— WORK INSTRUCTION —
Print the records below verbatim.
..............................
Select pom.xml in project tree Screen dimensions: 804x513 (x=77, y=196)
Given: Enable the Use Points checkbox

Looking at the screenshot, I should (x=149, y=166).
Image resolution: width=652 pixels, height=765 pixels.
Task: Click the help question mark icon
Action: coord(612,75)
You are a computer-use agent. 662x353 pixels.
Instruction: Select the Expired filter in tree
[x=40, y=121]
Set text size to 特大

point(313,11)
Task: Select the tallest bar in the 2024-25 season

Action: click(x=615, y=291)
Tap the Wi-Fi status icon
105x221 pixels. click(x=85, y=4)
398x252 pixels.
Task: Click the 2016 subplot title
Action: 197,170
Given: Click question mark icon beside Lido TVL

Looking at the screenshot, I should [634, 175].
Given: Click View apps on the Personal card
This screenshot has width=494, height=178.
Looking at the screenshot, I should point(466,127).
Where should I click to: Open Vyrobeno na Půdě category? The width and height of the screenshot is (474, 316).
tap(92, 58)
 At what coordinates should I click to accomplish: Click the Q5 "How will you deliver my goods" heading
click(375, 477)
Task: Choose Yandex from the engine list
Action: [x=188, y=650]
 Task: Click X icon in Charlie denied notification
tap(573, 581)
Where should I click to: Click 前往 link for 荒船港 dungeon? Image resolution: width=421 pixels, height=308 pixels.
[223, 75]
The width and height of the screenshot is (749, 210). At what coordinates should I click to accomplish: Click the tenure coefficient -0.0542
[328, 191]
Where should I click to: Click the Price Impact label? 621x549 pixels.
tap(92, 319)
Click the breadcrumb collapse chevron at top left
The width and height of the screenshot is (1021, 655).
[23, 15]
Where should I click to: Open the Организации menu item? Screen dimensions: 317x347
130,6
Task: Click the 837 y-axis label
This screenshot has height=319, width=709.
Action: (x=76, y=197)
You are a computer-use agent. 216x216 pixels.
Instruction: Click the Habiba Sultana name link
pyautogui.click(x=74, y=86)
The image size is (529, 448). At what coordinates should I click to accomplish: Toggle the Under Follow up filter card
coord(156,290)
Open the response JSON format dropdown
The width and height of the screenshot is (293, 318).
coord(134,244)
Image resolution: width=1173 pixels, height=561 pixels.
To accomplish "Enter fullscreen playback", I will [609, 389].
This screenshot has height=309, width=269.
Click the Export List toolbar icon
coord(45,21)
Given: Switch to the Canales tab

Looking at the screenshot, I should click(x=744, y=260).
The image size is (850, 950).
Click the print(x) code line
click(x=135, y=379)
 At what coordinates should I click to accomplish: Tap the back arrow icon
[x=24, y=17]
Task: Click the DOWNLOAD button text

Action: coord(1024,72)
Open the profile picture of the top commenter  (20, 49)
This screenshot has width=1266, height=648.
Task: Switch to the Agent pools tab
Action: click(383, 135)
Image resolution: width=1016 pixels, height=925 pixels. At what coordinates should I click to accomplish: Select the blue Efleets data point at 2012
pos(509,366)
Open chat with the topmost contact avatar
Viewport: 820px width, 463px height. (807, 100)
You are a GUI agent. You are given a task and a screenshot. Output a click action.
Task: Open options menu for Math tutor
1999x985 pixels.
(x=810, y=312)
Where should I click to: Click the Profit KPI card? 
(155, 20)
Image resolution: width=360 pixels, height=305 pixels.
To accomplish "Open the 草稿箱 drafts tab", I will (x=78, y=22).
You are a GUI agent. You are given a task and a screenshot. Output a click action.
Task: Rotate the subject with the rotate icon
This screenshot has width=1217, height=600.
..............................
— OUTPUT BELOW —
Select pom.xml in project tree Screen dimensions: 804x513 (x=77, y=196)
Given: Enable the Use Points checkbox

Looking at the screenshot, I should (x=149, y=166).
Image resolution: width=652 pixels, height=765 pixels.
Task: Click the help question mark icon
Action: coord(612,75)
You are a computer-use agent. 662x353 pixels.
Instruction: Select the Expired filter in tree
[x=40, y=121]
Set text size to 特大

point(313,11)
Task: Select the tallest bar in the 2024-25 season

Action: click(x=615, y=291)
Tap the Wi-Fi status icon
105x221 pixels. click(x=85, y=4)
398x252 pixels.
Task: Click the 2016 subplot title
Action: 197,170
Given: Click question mark icon beside Lido TVL

Looking at the screenshot, I should [634, 175].
Given: Click View apps on the Personal card
This screenshot has width=494, height=178.
Looking at the screenshot, I should point(466,127).
Where should I click to: Open Vyrobeno na Půdě category? The width and height of the screenshot is (474, 316).
tap(92, 58)
 At what coordinates should I click to accomplish: Click the Q5 "How will you deliver my goods" heading
click(375, 477)
Task: Choose Yandex from the engine list
Action: [x=188, y=650]
 Task: Click X icon in Charlie denied notification
tap(573, 581)
Where should I click to: Click 前往 link for 荒船港 dungeon? Image resolution: width=421 pixels, height=308 pixels.
[223, 75]
The width and height of the screenshot is (749, 210). At what coordinates should I click to accomplish: Click the tenure coefficient -0.0542
[328, 191]
Where should I click to: Click the Price Impact label? 621x549 pixels.
tap(92, 319)
Click the breadcrumb collapse chevron at top left
The width and height of the screenshot is (1021, 655).
[23, 15]
Where should I click to: Open the Организации menu item? Screen dimensions: 317x347
130,6
Task: Click the 837 y-axis label
This screenshot has height=319, width=709.
Action: (x=76, y=197)
You are a computer-use agent. 216x216 pixels.
Instruction: Click the Habiba Sultana name link
pyautogui.click(x=74, y=86)
The image size is (529, 448). At what coordinates should I click to accomplish: Toggle the Under Follow up filter card
coord(156,290)
Open the response JSON format dropdown
The width and height of the screenshot is (293, 318).
coord(134,244)
Image resolution: width=1173 pixels, height=561 pixels.
To accomplish "Enter fullscreen playback", I will [609, 389].
This screenshot has height=309, width=269.
Click the Export List toolbar icon
coord(45,21)
Given: Switch to the Canales tab

Looking at the screenshot, I should click(x=744, y=260).
The image size is (850, 950).
Click the print(x) code line
click(x=135, y=379)
 At what coordinates should I click to accomplish: Tap the back arrow icon
[x=24, y=17]
Task: Click the DOWNLOAD button text

Action: coord(1024,72)
Open the profile picture of the top commenter  (20, 49)
This screenshot has width=1266, height=648.
Task: Switch to the Agent pools tab
Action: click(383, 135)
Image resolution: width=1016 pixels, height=925 pixels. At what coordinates should I click to accomplish: Select the blue Efleets data point at 2012
pos(509,366)
Open chat with the topmost contact avatar
Viewport: 820px width, 463px height. (807, 100)
You are a GUI agent. You are given a task and a screenshot. Output a click action.
Task: Open options menu for Math tutor
1999x985 pixels.
(x=810, y=312)
Where should I click to: Click the Profit KPI card? 
(155, 20)
Image resolution: width=360 pixels, height=305 pixels.
To accomplish "Open the 草稿箱 drafts tab", I will (x=78, y=22).
You are a GUI agent. You are given a task and a screenshot. Output a click action.
Task: Rotate the subject with the rotate icon
This screenshot has width=1217, height=600.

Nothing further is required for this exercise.